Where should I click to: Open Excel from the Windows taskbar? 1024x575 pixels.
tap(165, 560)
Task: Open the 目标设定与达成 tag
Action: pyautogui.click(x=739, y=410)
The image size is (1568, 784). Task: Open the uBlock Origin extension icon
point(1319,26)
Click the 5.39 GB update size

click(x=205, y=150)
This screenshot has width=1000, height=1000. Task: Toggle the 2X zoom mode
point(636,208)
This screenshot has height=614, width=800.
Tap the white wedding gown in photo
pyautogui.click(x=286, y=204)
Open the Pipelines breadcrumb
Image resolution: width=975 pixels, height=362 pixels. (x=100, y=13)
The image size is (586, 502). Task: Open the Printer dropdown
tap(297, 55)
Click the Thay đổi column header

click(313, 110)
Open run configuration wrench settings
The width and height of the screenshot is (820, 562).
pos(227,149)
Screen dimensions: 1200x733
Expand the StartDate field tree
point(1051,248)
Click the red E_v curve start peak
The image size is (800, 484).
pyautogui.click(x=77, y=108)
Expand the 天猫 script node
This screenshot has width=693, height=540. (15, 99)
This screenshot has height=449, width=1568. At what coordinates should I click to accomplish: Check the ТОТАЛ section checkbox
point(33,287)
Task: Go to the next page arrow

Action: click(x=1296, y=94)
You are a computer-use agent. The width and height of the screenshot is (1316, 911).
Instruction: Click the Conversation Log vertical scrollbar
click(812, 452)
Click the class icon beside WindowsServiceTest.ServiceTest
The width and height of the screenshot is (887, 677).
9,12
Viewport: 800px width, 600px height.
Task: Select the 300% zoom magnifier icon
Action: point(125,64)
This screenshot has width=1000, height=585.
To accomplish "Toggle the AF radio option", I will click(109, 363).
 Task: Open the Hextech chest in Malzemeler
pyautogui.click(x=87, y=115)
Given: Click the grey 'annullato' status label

-.-.-

Your goal ->
Please print the lines above without any changes, from the first line through the one containing "pyautogui.click(x=77, y=108)", with both included.

Response for this exercise ->
Where should I click to: Open Excel from the Windows taskbar? 1024x575 pixels.
tap(165, 560)
Task: Open the 目标设定与达成 tag
Action: pyautogui.click(x=739, y=410)
The image size is (1568, 784). Task: Open the uBlock Origin extension icon
point(1319,26)
Click the 5.39 GB update size

click(x=205, y=150)
This screenshot has width=1000, height=1000. Task: Toggle the 2X zoom mode
point(636,208)
This screenshot has height=614, width=800.
Tap the white wedding gown in photo
pyautogui.click(x=286, y=204)
Open the Pipelines breadcrumb
Image resolution: width=975 pixels, height=362 pixels. (x=100, y=13)
The image size is (586, 502). Task: Open the Printer dropdown
tap(297, 55)
Click the Thay đổi column header

click(313, 110)
Open run configuration wrench settings
The width and height of the screenshot is (820, 562).
pos(227,149)
Screen dimensions: 1200x733
Expand the StartDate field tree
point(1051,248)
Click the red E_v curve start peak
The image size is (800, 484).
pyautogui.click(x=77, y=108)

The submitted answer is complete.